Why fiber reduces the risk of early death is unclear. Perhaps it's because fiber lowers levels of "bad" LDL cholesterol, improves blood glucose levels, reduces inflammation, and binds to potential cancer-causing agents, helping to flush them out of the body, says lead author Yikyung Park, a staff scientist at the National Cancer Institute.
What is clear, however, is that participants only benefited when fiber came from grains, like oatmeal, cornmeal, and brown rice. Fiber from fruits, vegetables, and beans had no impact on death risk. "Whole grains are rich sources of fiber, but also good sources of vitamins, minerals, and other phytochemicals that may provide health benefits," Park says. And grains have powerful antioxidant and anti-inflammatory properties—another reason researchers say grain fiber is beneficial. [Read more: Could Getting More Fiber Help You Live Longer?]
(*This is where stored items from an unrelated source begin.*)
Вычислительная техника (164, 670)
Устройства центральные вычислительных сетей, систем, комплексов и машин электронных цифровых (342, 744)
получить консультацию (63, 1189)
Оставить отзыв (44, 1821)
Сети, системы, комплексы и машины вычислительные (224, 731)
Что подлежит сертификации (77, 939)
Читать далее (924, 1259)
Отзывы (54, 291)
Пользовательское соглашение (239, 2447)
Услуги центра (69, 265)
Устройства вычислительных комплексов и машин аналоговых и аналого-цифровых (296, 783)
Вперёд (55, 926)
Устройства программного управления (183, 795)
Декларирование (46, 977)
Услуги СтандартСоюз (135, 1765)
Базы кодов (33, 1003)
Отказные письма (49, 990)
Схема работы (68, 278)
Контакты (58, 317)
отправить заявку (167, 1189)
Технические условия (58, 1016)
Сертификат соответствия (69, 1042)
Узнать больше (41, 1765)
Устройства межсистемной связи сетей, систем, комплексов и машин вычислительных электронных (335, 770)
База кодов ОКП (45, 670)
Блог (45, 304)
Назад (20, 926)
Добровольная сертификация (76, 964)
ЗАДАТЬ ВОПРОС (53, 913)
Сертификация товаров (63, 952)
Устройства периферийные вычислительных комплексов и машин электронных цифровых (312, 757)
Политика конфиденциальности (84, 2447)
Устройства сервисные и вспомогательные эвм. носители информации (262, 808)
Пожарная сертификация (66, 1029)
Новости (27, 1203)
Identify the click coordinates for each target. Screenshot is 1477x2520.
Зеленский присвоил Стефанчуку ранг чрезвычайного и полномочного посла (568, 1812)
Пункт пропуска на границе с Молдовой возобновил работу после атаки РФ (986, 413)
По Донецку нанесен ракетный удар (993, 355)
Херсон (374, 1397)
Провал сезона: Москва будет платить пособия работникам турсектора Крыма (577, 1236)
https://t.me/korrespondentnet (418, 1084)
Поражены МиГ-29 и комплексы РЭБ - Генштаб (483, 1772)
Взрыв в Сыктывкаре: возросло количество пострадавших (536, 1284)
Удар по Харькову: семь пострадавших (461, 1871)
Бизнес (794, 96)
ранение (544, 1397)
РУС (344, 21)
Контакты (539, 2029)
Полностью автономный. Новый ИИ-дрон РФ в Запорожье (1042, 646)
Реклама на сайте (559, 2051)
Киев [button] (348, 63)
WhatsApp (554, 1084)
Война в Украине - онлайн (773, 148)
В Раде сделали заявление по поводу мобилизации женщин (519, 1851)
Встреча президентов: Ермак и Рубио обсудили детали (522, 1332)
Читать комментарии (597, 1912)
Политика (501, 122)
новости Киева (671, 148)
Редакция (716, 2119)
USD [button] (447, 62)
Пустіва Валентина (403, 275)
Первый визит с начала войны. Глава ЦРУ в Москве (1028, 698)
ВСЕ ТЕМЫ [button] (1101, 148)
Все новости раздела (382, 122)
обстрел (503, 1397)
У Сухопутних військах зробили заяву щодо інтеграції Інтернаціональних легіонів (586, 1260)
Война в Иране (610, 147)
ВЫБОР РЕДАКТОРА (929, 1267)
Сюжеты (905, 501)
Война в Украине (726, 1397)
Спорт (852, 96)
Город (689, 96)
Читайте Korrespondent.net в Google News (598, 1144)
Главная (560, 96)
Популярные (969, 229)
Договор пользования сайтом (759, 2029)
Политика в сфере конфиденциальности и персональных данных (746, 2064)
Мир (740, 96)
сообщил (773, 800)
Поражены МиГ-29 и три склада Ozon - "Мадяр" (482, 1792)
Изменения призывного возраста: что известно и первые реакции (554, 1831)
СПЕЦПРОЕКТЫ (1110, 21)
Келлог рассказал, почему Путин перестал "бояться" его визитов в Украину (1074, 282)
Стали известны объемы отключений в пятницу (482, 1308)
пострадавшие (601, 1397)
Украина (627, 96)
The Best Low-Carbohydrate Diet? One That's Plant-Based
Since its debut in the '80s, the Atkins diet and similar low-carb menus have swung back and forth, lauded and vilified, several times over. Some supporters say they're a fast track to weight loss with less hunger, while detractors say they're too restrictive and don't provide enough fuel—carbohydrates break down to glucose, which powers the body and brain. Recent research could tip the scales once again in favor of low carbs, U.S. News reported in 2010. According to a study published in the Annals of Internal Medicine, a low-carb diet may reduce the risk of death from all medical causes, especially heart disease—if it's heavy on proteins and fats from plants, not animals. A low-carb regimen heavy on meat raised the risk of dying from cancer and other medical causes, the researchers found after following more than 85,000 women for 26 years and 44,000 men for 20 years.